Meningitis type A epidemics bring death, disability and fear every year to Africa’s so-called “Meningitis Belt,” a string of 25 countries that stretches from Senegal in the west to Ethiopia in the east.
The region’s biggest epidemic in recent years affected 250,000 people, killing 25,000 and leaving another 50,000 with disabilities, including deafness and mental retardation.
But an IFFIm-supported vaccine called “MenAfriVac” has been developed specifically for the Meningitis Belt by a consortium of partners, including Gavi, collectively known as the Meningitis Vaccine Project. MenAfriVac costs less than 50 US cents per dose and is expected to save as many as 150,000 lives between 2010 and 2015.
Its initial results are excellent. For example, by 2012 Burkina Faso had just four cases of meningitis A, all in unimmunised individuals, including three from Togo who came for medical care. Almost 55 million people in the six countries have been immunised so far, according to figures from the Meningitis Vaccine Project, a collaboration between PATH and WHO to develop the vaccine, in partnership with UNICEF and Gavi.
IFFIm continues to provide funding to Gavi to purchase the meningitis vaccine as a “special investment case,” with a total investment to date of more than US$ 62 million.
“People are always apprehensive, scared ahead of the meningitis season. They never know what will happen,” says Muhammad Sani Adamu, Head of Accelerated Disease Control in Nigeria’s National Primary Health Care Development Agency. In 2009, Nigeria had nearly 50,000 cases that left 2,000 dead. “The new vaccine is a golden opportunity to protect our people against the commonest strain, responsible for 90% of all epidemics. MenAfriVac is a big deal actually for our country.”
Adamu says Nigeria installed new cold rooms and used 30-tonne lorries to transport vaccines and injection materials from the national storage facility to a targeted five of its 36 states, where it sometimes had to be transported by motorcycle or bicycle across difficult terrain. It reached about 15.7 million people with the vaccine within two weeks.

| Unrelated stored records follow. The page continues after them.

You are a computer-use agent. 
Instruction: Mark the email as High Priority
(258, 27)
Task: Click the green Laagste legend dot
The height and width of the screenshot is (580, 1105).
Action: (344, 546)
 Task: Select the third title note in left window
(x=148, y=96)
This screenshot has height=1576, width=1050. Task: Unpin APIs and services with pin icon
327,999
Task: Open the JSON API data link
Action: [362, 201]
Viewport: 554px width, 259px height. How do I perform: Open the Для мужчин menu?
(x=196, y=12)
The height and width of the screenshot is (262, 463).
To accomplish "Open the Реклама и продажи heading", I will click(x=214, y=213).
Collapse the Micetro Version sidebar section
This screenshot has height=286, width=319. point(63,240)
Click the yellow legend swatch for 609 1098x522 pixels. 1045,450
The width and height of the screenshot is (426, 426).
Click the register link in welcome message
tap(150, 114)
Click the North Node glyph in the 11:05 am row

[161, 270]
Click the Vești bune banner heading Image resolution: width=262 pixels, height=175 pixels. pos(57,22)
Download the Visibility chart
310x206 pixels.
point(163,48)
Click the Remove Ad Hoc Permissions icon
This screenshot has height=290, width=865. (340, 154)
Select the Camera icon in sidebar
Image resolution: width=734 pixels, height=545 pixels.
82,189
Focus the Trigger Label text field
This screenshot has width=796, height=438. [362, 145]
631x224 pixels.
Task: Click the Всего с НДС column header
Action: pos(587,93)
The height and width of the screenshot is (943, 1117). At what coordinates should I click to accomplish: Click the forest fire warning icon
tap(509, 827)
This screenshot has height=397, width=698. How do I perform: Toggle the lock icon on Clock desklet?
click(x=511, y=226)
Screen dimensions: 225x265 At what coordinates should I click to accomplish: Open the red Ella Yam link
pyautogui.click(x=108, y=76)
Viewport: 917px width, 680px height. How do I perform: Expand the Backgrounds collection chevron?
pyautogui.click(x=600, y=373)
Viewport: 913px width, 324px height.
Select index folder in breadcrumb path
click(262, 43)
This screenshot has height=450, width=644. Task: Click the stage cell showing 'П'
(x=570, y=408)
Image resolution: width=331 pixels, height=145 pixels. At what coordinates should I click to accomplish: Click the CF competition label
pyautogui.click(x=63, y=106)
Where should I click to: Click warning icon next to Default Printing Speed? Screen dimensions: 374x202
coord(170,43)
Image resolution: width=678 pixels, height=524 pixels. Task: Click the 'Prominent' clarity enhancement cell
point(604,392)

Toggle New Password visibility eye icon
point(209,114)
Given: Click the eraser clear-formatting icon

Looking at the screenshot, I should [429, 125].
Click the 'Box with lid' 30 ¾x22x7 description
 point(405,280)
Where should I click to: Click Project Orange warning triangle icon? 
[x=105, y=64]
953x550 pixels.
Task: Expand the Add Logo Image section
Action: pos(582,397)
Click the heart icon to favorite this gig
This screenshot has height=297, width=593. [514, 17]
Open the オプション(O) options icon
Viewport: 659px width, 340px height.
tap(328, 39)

If all of this works like we think it is going to work, then we are going to eliminate these epidemics. Stop. Period.
Marc LaForce, Director of the Meningitis Vaccine Project
Meningitis is an infection of the lining that covers the brain and spinal cord, caused by a viral or bacterial infection. Groups at highest risk of infection are infants, children and young adults.
“My son is afraid of the needle, but he will realize in a minute that it is nothing,” says a Chadian father who brought his son Ahmad to be vaccinated during an outbreak. ”I lost my younger sister two weeks ago. By no means do I want my son to suffer as she did.”